● **WHAT YOU NEED TO DO**
Reproduce each of the following entries word for word, omitting the pictures from your response.

● **Records for locating described items**
[start]

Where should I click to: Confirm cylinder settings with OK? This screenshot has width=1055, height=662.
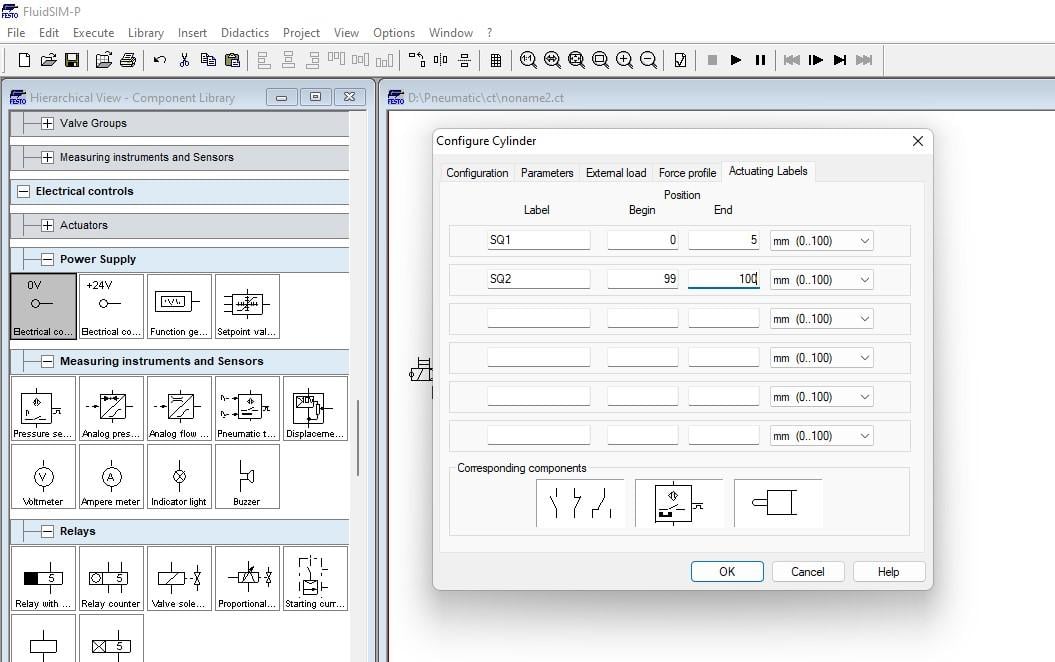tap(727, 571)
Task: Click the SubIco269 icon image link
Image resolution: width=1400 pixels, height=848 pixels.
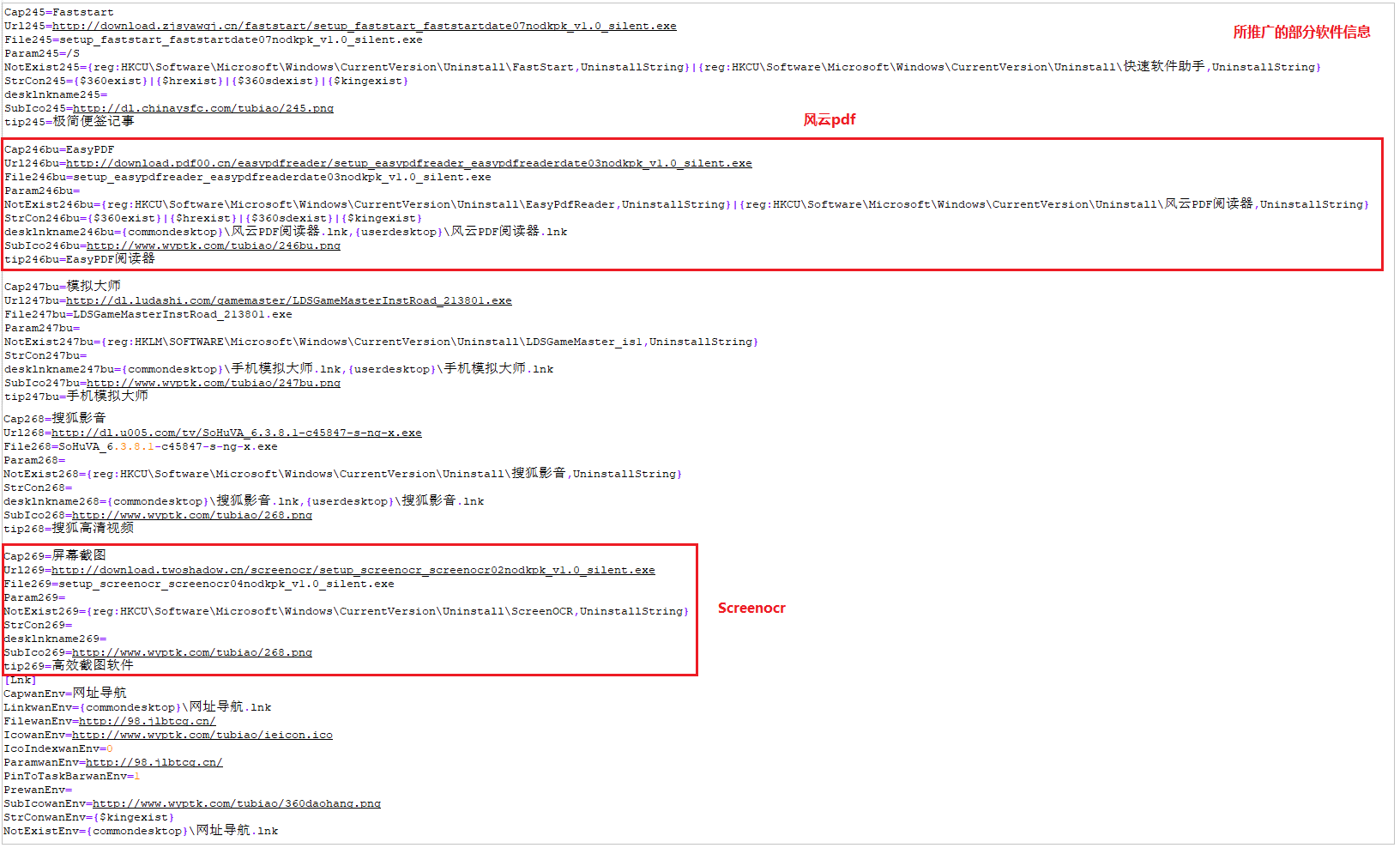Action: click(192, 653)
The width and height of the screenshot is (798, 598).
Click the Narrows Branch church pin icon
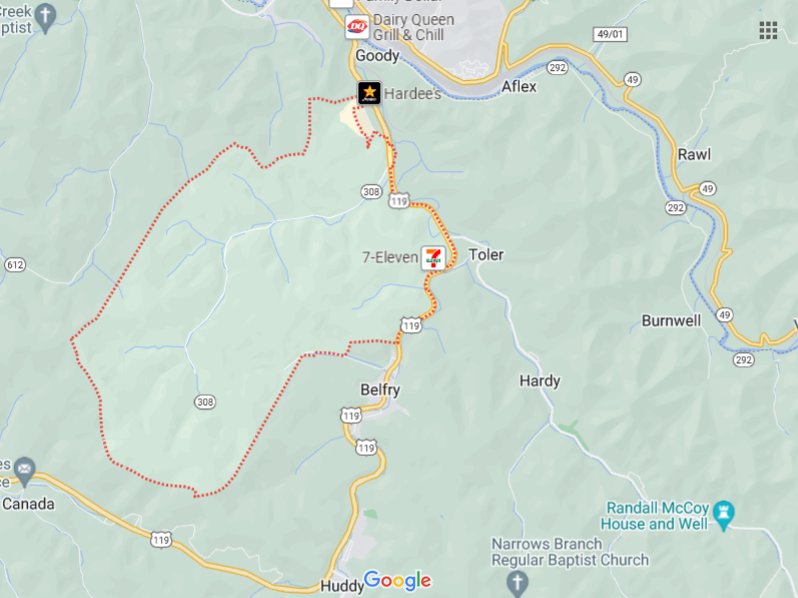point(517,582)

[end]

● **THE OUTPUT**
Where should I click to: Confirm cylinder settings with OK? This screenshot has width=1055, height=662.
tap(727, 571)
Task: Click the SubIco269 icon image link
Image resolution: width=1400 pixels, height=848 pixels.
Action: click(192, 653)
The width and height of the screenshot is (798, 598).
Click the Narrows Branch church pin icon
point(517,582)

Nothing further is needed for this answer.